Published on Aspen Daily News Online (http://www.aspendailynews.com)
‘Aspen-style’ real estate deals appear

Writer:
Curtis Wackerle
Byline:
Aspen Daily News Staff Writer

An idyllic estate for sale east of Aspen on Independence Pass has seen its listing price drop from $25 million to $14.5 million.

Motivated seller in distress? The first wave of price meltdowns that are sure to hit Aspen’s market? A complete fluke not indicative of anything?

Could be any or all of the above. The 11,500-square-foot home on 5 acres is owned by Alan Potamkin, who along with his brother Robert heads a billion-dollar chain of more than 50 car dealerships, including Manhattan’s largest dealership, a seven-story midtown structure selling Chevrolets, Cadillacs, Hummers, GMCs, Saabs and other makes of cars. Reports out Tuesday revealed that General Motors sales slipped 41 percent in November from November of 2007.

Potamkin is also involved in a divorce and the listing notes that the sale price is subject to approval by a divorce court judge.

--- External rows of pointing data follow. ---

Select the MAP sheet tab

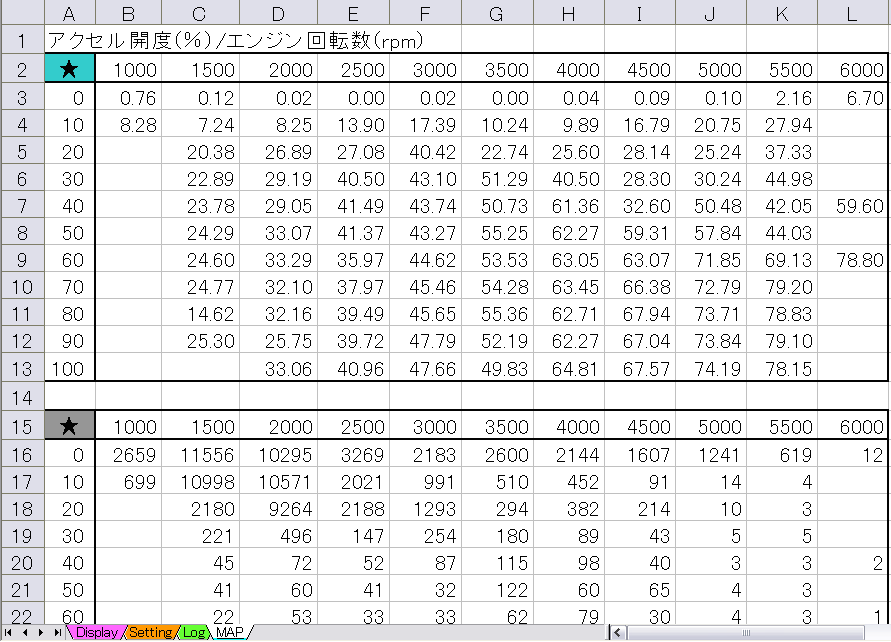click(x=230, y=633)
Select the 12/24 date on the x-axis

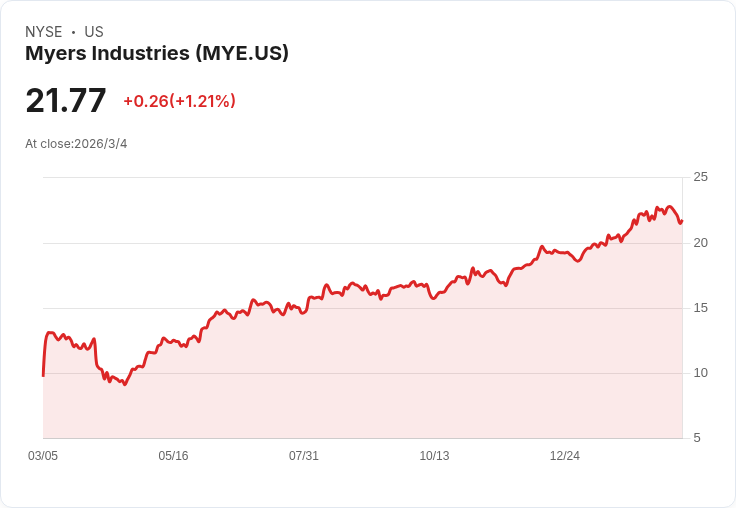565,456
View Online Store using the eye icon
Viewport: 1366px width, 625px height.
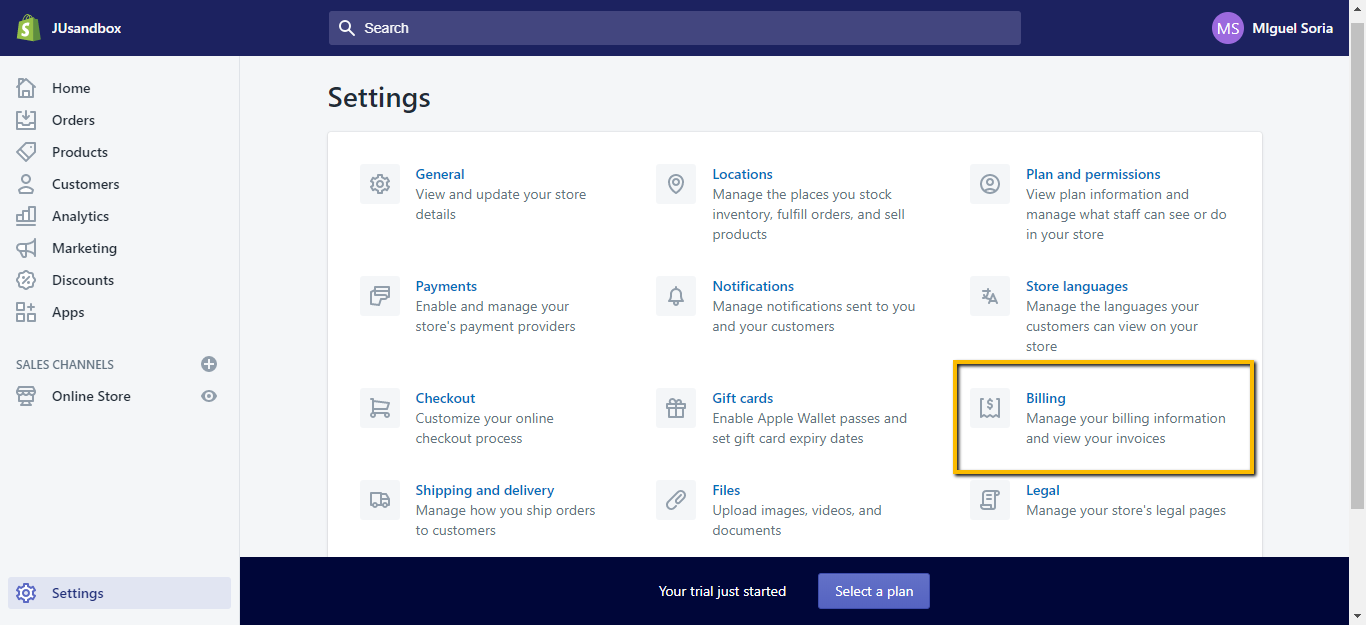pyautogui.click(x=209, y=396)
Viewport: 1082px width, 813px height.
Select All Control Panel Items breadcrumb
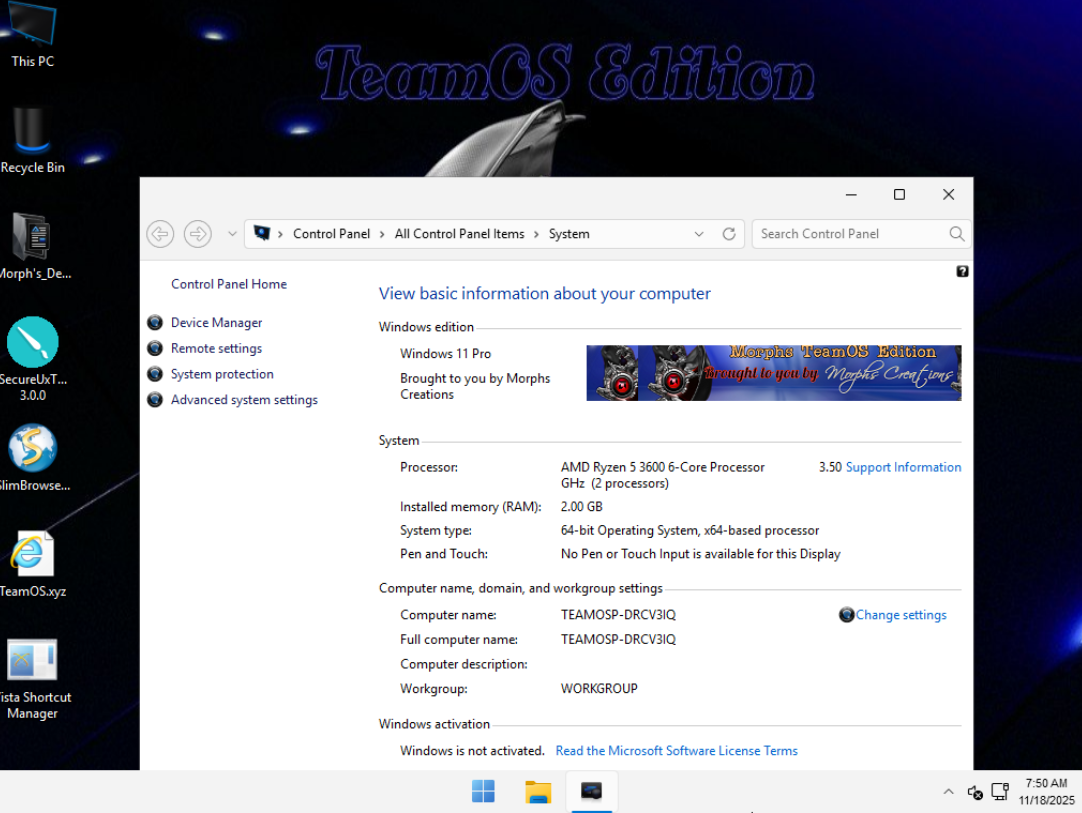459,234
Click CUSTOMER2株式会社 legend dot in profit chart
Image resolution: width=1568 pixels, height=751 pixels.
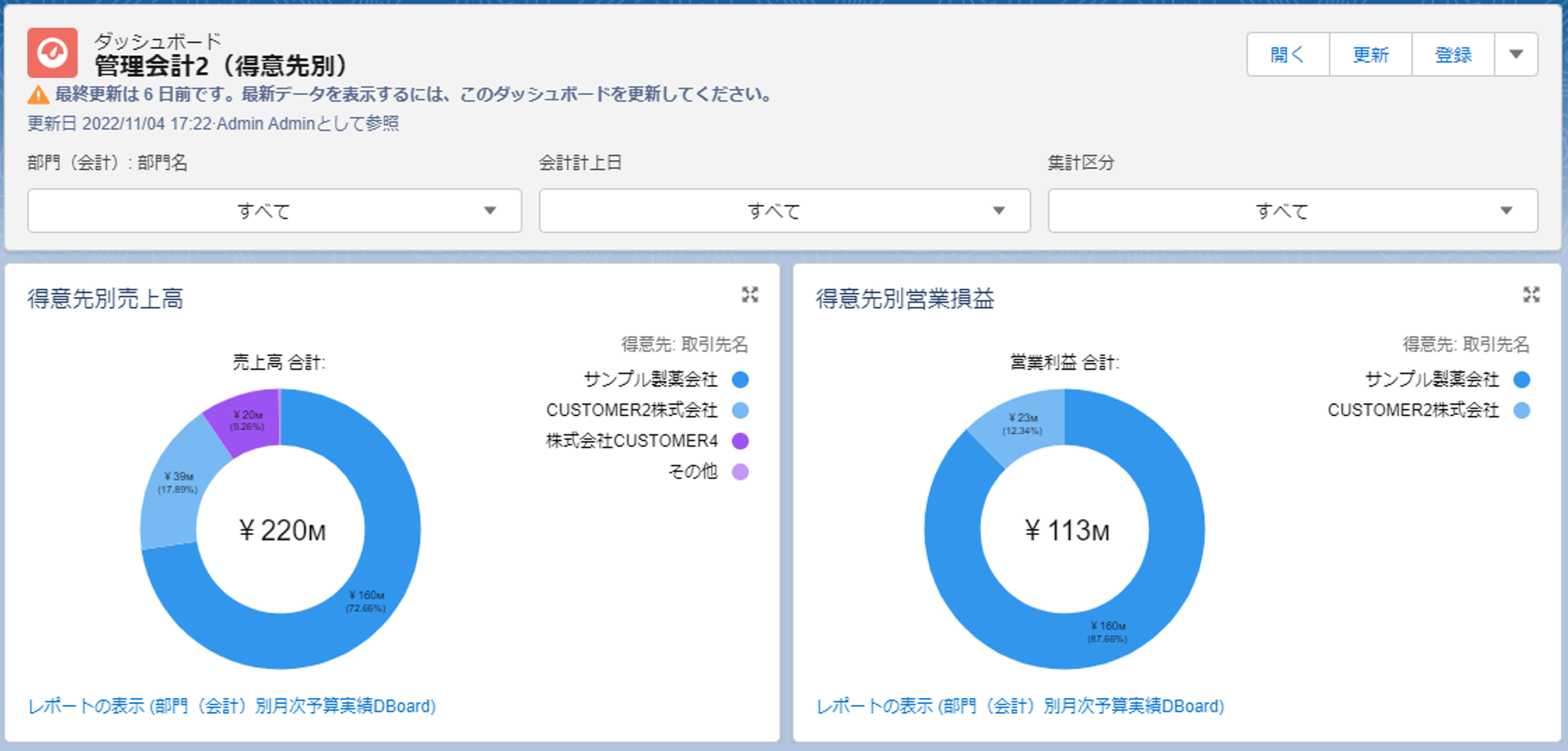point(1521,410)
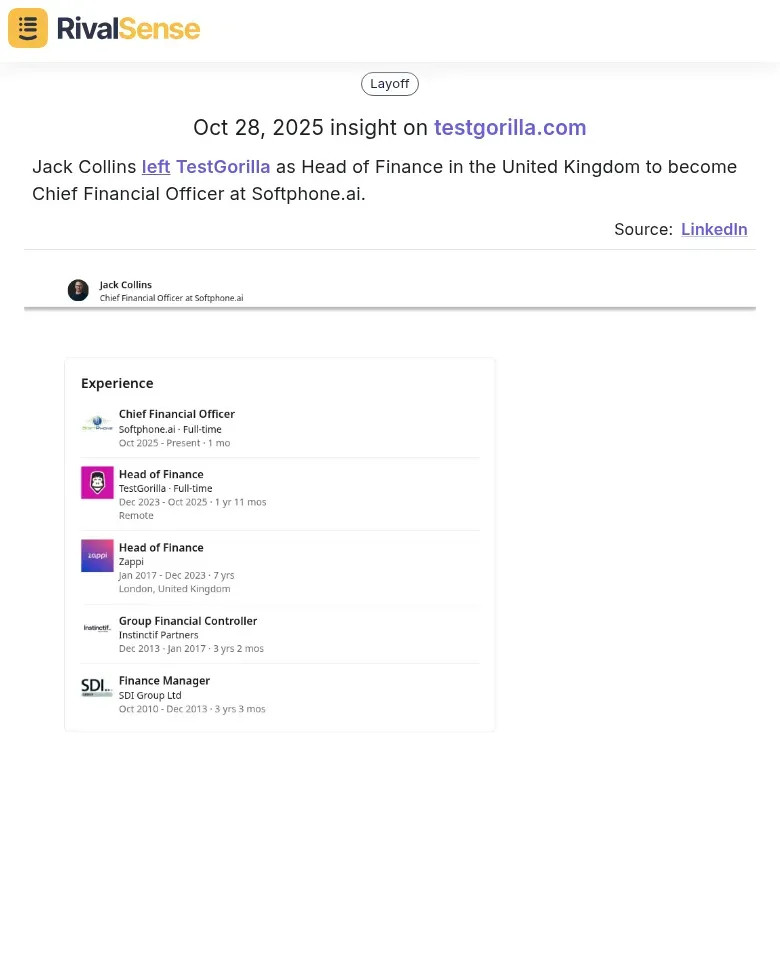Select the Head of Finance TestGorilla entry
The height and width of the screenshot is (960, 780).
(161, 474)
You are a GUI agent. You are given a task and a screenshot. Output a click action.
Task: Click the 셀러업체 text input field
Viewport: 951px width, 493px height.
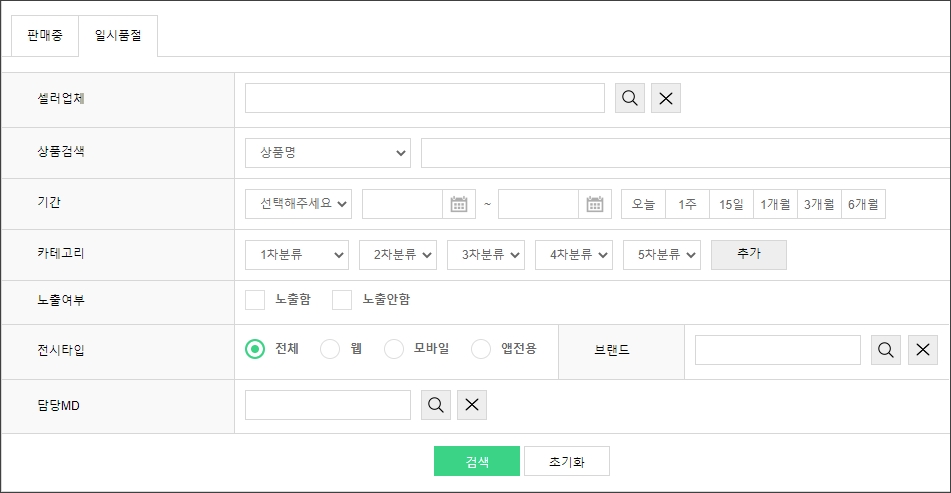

“The owner wants it priced to sell immediately,” said listing broker Joshua Saslove, of Joshua & Co.

Potamkin purchased the home in 1997 for $3.75 million, according to public records. The most recent assessed value, calculated two years ago, put the property’s worth at $12.1 million.

The home has been on the market at least since 2007. It was originally built in 1981, and the previous owner spent years redesigning and remodeling the property.

“Maybe it was priced aggressively to begin with,” Saslove said, “as many are.”

There is other anecdotal evidence of slipping prices in the Aspen market, including a 5,300-square-foot home on Smuggler Mountain that went under contract in November for $5.8 million after being listed as high as $7.9 million. A one-bedroom Hunter Creek condo also sold this week for $625,000, when the free market part of that neighborhood for the last few years has been a million-dollar club.

But Aspen real estate broker Rob Ritchie said the fire sale is not on. In fact, the median home price in the Aspen area has actually spiked 15 percent this year — from $3.6 to $4.1 million — thanks to slower sales and a few extremely large transactions.

Ritchie said he has two clients right now who are looking to buy a discounted property in the $10 million to $30 million range, but nothing has yet come up to satisfy them.

“[The two would-be buyers] are absolutely dismayed the prices are not coming down,” Ritchie said. “They have been holding out since last summer waiting for prices to drop and they haven’t.

“If that were happening, I would happily have sold two homes this month because I have two buyers who are ready to pounce,” Ritchie said.

As Ritchie tells it, the Aspen market is not subject to the price drops seen elsewhere in the country — nationwide, home values are down 18 percent since their peak in 2006 — because so few of the homes here are bought with credit. The wealthy can afford not to sell their homes in a bad economy, Ritchie said.

But homes that are selling right now are not moving for any more than 5 percent more than the last sale price or comparable sales prices, he said.

And when the recession ends, Ritchie predicted that listing prices will do what they have done at the end of previous recessions. Once sellers feel the economy has righted itself, they will increase their list prices 10 percent to 20 percent, he said.

Aspen broker Tim Mooney took a different view, saying the bad economy has only started to rear its head in Aspen.

“This is just the beginning of the bleeding,” Mooney said. “Every sector across the board in economic life is being devalued at a rate that can’t be measured.”

While Aspen will always be populated with unleveraged wealth, there are sure to be properties owned by victims of the global financial crisis who will need to sell their properties fast, Mooney said.

Considering the mind-boggling increase in Aspen real estate values from 2003 through 2006, it could take awhile for things to settle down, Mooney said.

“We ran the market up to such an overpriced value, it’s going to take years before it starts building back up to the new value of the dollar,” he said.

As for comparable sales, there really aren’t any right now, since so few properties have moved in the last year, he said. Since there isn’t much to compare a home’s value with, buyers and sellers can only guess what their home is worth.

“That’s why it’s in free fall,” he said.

So for those with the cash, now may be the best time in years to score some deals on a previously overpriced multimillion-dollar home.